**Testo estratto**.
▼
Organizzata in patnership con Gucci e Sennheiser, la retrospettiva intitolata semplicemente “David Bowie is” propone ben 300 oggetti-simbolo del gusto originale e della personalità eclettica dell’artista, che per l’occasione ha spalancato sin troppo generosamente il suo archivio (costituito, tra l’altro, da 60mila costumi di scena) ai curatori Geoffrey Marsh e Victoria Broacker, i quali hanno così potuto selezionare straordinari pezzi unici a cavallo tra musica e moda: costumi di scena sfoggiati nei video cult e nei concerti con folle oceaniche, foto, poster, vinili dal sapore deliziosamente vintage, fogli di carta e bozzetti di pensieri e canzoni, disegni e forme di espressione varie di un “mago” che ha sperimentato ogni forma d’arte possibile.
L’esposizione vuole essere un viaggio suddiviso per molteplici temi, che entra nell’universo di un mito vivente per raccontarne la storia, la “visione”, l’evoluzione dai primi anni Sessanta (quando si chiamava ancora David Jones) fino ai successi di oggi (l’ultimo album, da poco uscito, è “The Next Day”).
Uno spazio speciale è dedicato agli abiti scenografici che Bowie ha indossato nelle sue best performance, disegnati per lui da grandi stilisti. Si tratta di vere e proprie “opere d’arte” che racchiudono in sé un’epoca ed i suoi ideali, come la tuta iconica di “Ziggy Stardust” del 1972 (ispirato ai Droogs di Arancia meccanica creato da Freddie Burretti) oppure i costumi di ispirazione samurai concepiti da Kansai Yamamoto per il tour “Aladdin Sane” del ‘73 o ancora il cappotto con la stampa della Union Jack creato nel 1996 da Alexander McQueen per la cover di “Earthling”. In evidenza anche il costume da Pierrot di Natasha Korniloff nel video di “Ashes to ashes” e poi la camicia bianca con i pantaloni e il gilet nero di“The thin white duke” evocativa della Berlino anni ’20.
▲
**Dati estratti**.
▼
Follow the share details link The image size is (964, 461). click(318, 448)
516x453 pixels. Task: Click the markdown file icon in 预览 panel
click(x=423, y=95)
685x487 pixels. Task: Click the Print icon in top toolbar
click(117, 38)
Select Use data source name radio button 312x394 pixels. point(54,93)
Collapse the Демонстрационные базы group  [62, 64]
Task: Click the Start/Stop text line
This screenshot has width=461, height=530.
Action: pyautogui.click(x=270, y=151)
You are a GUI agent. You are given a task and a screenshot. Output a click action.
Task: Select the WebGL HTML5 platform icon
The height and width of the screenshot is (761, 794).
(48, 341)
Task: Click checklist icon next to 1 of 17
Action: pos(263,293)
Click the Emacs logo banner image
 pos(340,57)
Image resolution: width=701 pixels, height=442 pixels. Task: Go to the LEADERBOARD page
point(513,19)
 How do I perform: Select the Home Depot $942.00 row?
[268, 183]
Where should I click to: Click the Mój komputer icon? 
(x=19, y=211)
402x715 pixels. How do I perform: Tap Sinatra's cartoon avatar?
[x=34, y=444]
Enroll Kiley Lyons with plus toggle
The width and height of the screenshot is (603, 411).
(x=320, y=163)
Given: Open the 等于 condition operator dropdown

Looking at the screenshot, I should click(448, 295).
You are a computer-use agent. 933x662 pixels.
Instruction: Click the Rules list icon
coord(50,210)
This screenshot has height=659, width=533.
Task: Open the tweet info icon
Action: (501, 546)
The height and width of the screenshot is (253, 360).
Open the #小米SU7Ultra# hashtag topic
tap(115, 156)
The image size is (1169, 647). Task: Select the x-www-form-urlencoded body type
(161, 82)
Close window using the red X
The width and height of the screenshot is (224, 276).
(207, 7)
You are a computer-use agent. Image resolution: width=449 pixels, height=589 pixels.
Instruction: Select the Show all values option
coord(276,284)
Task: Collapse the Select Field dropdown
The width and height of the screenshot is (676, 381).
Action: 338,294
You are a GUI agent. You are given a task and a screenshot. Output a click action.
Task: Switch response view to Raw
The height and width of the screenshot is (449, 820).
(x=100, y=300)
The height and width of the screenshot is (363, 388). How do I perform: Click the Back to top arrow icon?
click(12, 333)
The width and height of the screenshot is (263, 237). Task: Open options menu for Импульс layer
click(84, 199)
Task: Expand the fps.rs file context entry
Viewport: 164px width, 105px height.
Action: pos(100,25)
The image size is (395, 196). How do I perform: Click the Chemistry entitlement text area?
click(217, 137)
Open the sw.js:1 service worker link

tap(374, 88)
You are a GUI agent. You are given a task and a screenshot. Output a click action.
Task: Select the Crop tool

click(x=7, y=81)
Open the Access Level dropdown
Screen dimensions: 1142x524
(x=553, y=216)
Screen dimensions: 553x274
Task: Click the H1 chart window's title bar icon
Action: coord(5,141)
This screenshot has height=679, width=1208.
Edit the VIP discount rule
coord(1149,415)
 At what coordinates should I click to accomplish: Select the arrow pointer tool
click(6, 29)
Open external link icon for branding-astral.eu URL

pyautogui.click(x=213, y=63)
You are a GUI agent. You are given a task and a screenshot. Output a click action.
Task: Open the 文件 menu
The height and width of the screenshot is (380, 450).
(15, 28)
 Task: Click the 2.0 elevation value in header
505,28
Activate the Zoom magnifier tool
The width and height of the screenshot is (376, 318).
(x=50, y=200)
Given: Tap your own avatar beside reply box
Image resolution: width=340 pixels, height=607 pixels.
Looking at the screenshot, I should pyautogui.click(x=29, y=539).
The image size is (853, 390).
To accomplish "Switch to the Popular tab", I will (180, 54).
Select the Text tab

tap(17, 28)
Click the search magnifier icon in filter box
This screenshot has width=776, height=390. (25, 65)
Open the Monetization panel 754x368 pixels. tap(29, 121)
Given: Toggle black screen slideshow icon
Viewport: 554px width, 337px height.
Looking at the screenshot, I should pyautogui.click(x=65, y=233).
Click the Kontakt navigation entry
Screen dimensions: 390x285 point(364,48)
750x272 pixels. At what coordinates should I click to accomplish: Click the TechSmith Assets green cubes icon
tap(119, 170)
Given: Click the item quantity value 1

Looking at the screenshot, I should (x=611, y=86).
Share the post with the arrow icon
▲
**Domande**.
**1)** Secondo il testo sulla mostra di David Bowie, chi ha creato il cappotto con la stampa della Union Jack per la cover di "Earthling"?
**2)** Scrivi il seguito del testo sulla mostra di David Bowie, partendo dopo la sua ultima frase.
Le righe riportate non servono allo svolgimento.

**Risposte**.
**1)** Alexander McQueen.

**2)**
Va sottolineato, inoltre, il continuo scambio di influenze con altri stilisti più giovani come Heidi Slimane o Frida Giannini di Gucci che lo hanno eletto a loro “musa”: per alcuni anni, a partire dal 2005, Bowie indossò solo capi di Slimane; e la Giannini ispirò dichiaratamente a lui la collezione donna A/I 2006/07 di Gucci nonché in parte la collezione uomo A/I 2009/10.
Bello, magrissimo, sessualmente ambiguo, con i capelli platino ed un trucco che lo faceva apparire più pallido di quanto già era, indosso una tuta di seta e stivaletti di pelle rossa, quando interpretò “Starman” ed entrò nella hit parade inglese, il Duca Bianco fu un’autentica rivelazione e “rivoluzione” nel mondo della musica e del look, “scuotendo” gli anni ’70 e non solo, influenzando il costume ed il gusto musicale.
Ha dichiarato Victoria Brockes, curatrice della mostra: “Da quel giorno e in tante altre interpretazioni, con il suo modo di fare, la sua voce, i suoi abiti, le sue scelte, Bowie ci diceva in sostanza: ho un aspetto diverso da quello degli altri, anche voi potete essere diversi, siete tutto ciò che volete”.
La “leggenda” di David Bowie nacque soprattutto dal sodalizio artistico, lungo ormai 40 anni, tra il cantante-attore-performer ed il fotografo nipponico Masayoshi Sukita, che fu tra i primi ad intuirne il potenziale immaginifico esplosivo a inizio degli anni ‘70. Per celebrare il lungo rapporto tra i due è stato recentemente pubblicato anche un prezioso volume dalla casa editrice Genesis – “Speed of Life” – in soli 2000 esemplari autografati (subito esauriti, 500 euro circa a copia), contenente fotografie eseguite in studio, scattate in tour e altre, più intime, per strada.
Ambiguo quanto basta per scandalizzare i benpensanti e non solo, eppure felicemente sposato da oltre vent’anni con l’ex top model somala Iman da cui ha avuto due figli, l’autore di “Let’s dance” e tanti altri brani indimenticabili vive a New York, che non lascia quasi mai (è nota la sua paura di volare), e adesso pare un signore tranquillo… ma forse non troppo, se è vero che, a 65 anni suonati, resta l’affascinante “uomo che cadde sulla Terra”, per citare il titolo di un suo celebre film, sempre pronto a stupirci con le sue metamorfosi ed a stimolarci, aprirci, accenderci la mente.